TASK REQUIREMENTS >>
1 – Reproduce the passage from the DNA methylation methods text, beginning at the words that contain "To identify the CpG" and stopping after "(MALDITOF) MS [32].".
2 – Carry on the DNA methylation methods text from its last sentence.

SELECTED EXTRACT >>

****

The isolated DNA fragments were cloned into pMD19-T Vector (Takara Co., Japan). Plasmid DNA was transformed into Escherichia coli competent cells JM109 (Takara Co., Japan). Bacteria were incubated in LB medium for 1 h at 37 °C, then plated onto LB plates containing ampicillin (50 μg/ml), X-gal (20 μg/cm2) and IPTG (20 μg/cm2) and incubated for 14 h at 37 °C. Five positive plasmid clones (white colony) were selected and identified by PCR amplification of the inserts using the Hpa24 primers. Sequence analysis was implemented by 3730 genetic analyzer (Applied Biosystems, USA). After the Hpa24 primers were removed from the obtained sequences, homology analysis of these sequences was performed by Basic Local Alignment Search Tool (BLAST) available at NCBI Website (http://www.ncbi.nlm.nih.gov/BLAST/). CpG island located in sequence of each isolated fragment was reported with the NEWCPGREPORT program available at EMBOSS website (http://emboss.bioinformatics.nl/). Promoter region located in sequence of each isolated fragment was predicted with the PROSCAN programs available at the website of Advanced Biosciences Computing Center (http://www-bimas.cit.nih.gov/molbio/proscan/).

Validation of methylation

In order to validate variant methylation of the isolated fragments, methylation degree of these fragments was roughly quantified by bisulfite sequencing in the same samples (ten senior donors and ten junior donors) used for MS-RDA and other independent samples (ten senior donors and ten junior donors).

Genomic DNA (2 μg) from each donor was subjected to bisulfite modification by using the EZ DNA Methylation kit (Zymo Research, CA). Each isolated fragment was amplified with designed primers, cloned into pMD19-T Vector, and sequenced as described above by 3730 genetic analyzer (Applied Biosystems, USA). For each donor, ten cloned segments of each isolated fragment were sequenced, and the methylated fraction of each CpG averaged across the ten cloned segments. The methylated degree of each CpG in each group was presented as the average methylated fraction of 20 donors, thus each value represents a total of 200 determinations. Difference comparison among individuals of the same group for methylation of each CpG was determined with single factor variance analysis. Intergroup difference for methylation of each CpG was analyzed by group t test. The CpG sites in every fragment that show obvious differential methylation between the senior and the junior were selected to identify their correlation with age.

Quantitative analysis of age-associated methylation

To identify the CpG sites which reveal a continuous age-associated hyper- or hypomethylation, Sequenom MassARRAY® analysis was used to quantify the methylation status of the isolated age-associated methylation fragments in 65 independent donors (age range, 11–72 years). Sequenom MassARRAY analysis utilizes mass spectrometry (MS) for the detection and quantitative analysis of DNA methylation using Homogeneous MassCLEAVE (hMC) base-specific cleavage and matrix-assisted laser desorption/ionization time-of-flight (MALDITOF) MS [32].

****

SOURCE MATERIAL >>

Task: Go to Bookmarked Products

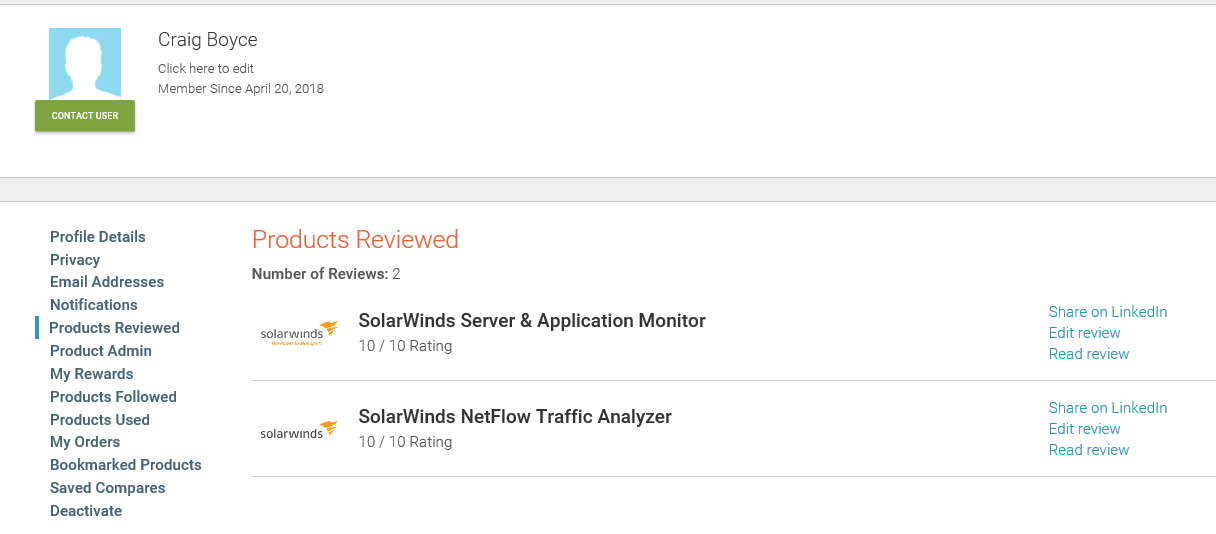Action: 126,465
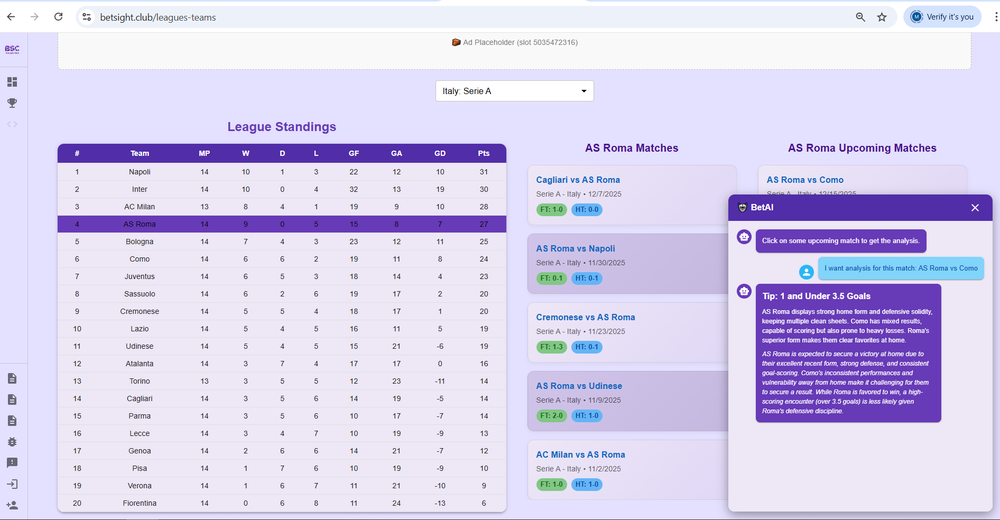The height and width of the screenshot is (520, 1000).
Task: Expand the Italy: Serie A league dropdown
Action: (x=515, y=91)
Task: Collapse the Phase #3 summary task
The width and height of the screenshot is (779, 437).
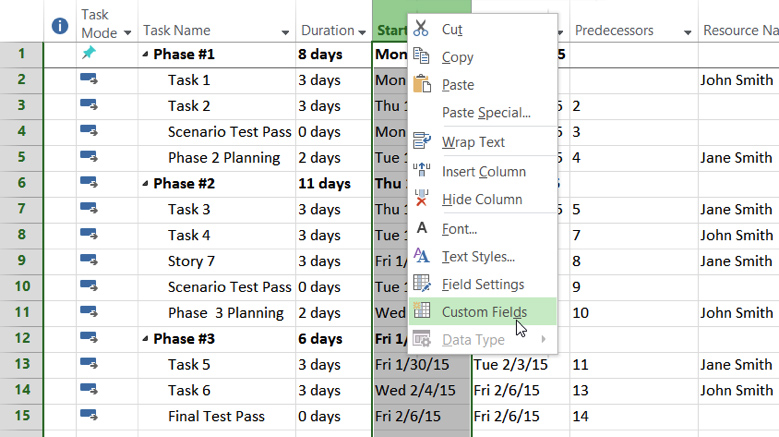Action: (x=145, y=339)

****

TASK-BY-TASK ANSWERS >>
1 –
To identify the CpG sites which reveal a continuous age-associated hyper- or hypomethylation, Sequenom MassARRAY® analysis was used to quantify the methylation status of the isolated age-associated methylation fragments in 65 independent donors (age range, 11–72 years). Sequenom MassARRAY analysis utilizes mass spectrometry (MS) for the detection and quantitative analysis of DNA methylation using Homogeneous MassCLEAVE (hMC) base-specific cleavage and matrix-assisted laser desorption/ionization time-of-flight (MALDITOF) MS [32].

2 –
Genomic DNA was isolated as described above. DNA (1 μg) was converted with sodium bisulfite using the EZ DNA methylation kit (Zymo Research, CA) as described above. The primers were designed using epidesigner (http://www.epidesigner.com) for the target markers. Each reverse primer has a T7-promotor tag for in vitro transcription (5′-cagtaatacgactcactatagggagaaggct-3′), and the forward primer is tagged with a 10mer to balance TM (5′-aggaagagag-3′). The primer pairs were designed to span the target CpG regions of isolated fragments. PCR amplification of 1 μl bisulfite-treated DNA (>5 μg/μl) was performed using HotStar Taq Polymerase in a 5-μl reaction volume using PCR primers at a 200-nM final concentration. After Shrimp Alkaline Phosphatase treatment, 2 μl of the PCR products were used as a template for in vitro transcription and RNase A cleavage for the T-reverse reaction, as per manufacturer’s instructions (Sequenom hMC). The samples were desalted and spotted on a 384-pad SpectroCHIP (Sequenom) using a MassARRAY nanodispenser (Sequenom), followed by spectral acquisition on a MassARRAY Analyzer Compact MALDI-TOF MS (Sequenom). The resultant methylation calls were performed by EpiTyper software v1.0 (Sequenom) to generate quantitative results for each CpG site or an aggregate of multiple CpG sites. The experiment was performed in triplicate. The non-applicable reading and its corresponding site were eliminated in calculation. More detailed methodology may be found in reference [33].

The linear correlation analysis between age and the methylation markers

The methylation fraction of each fragments of each sample was calculated and expressed as the percent methylation. The Spearman test was used to determine correlation between age and methylation fraction, with significance set at P < 0.05. r represents the measure of the relationship between two variables. To provide an unbiased estimate of predictive accuracy for age, a leave-one-out analysis was used where the multivariate regression model is fit on all but one subject and its prediction should be related to the truly observed age of the left-out subject.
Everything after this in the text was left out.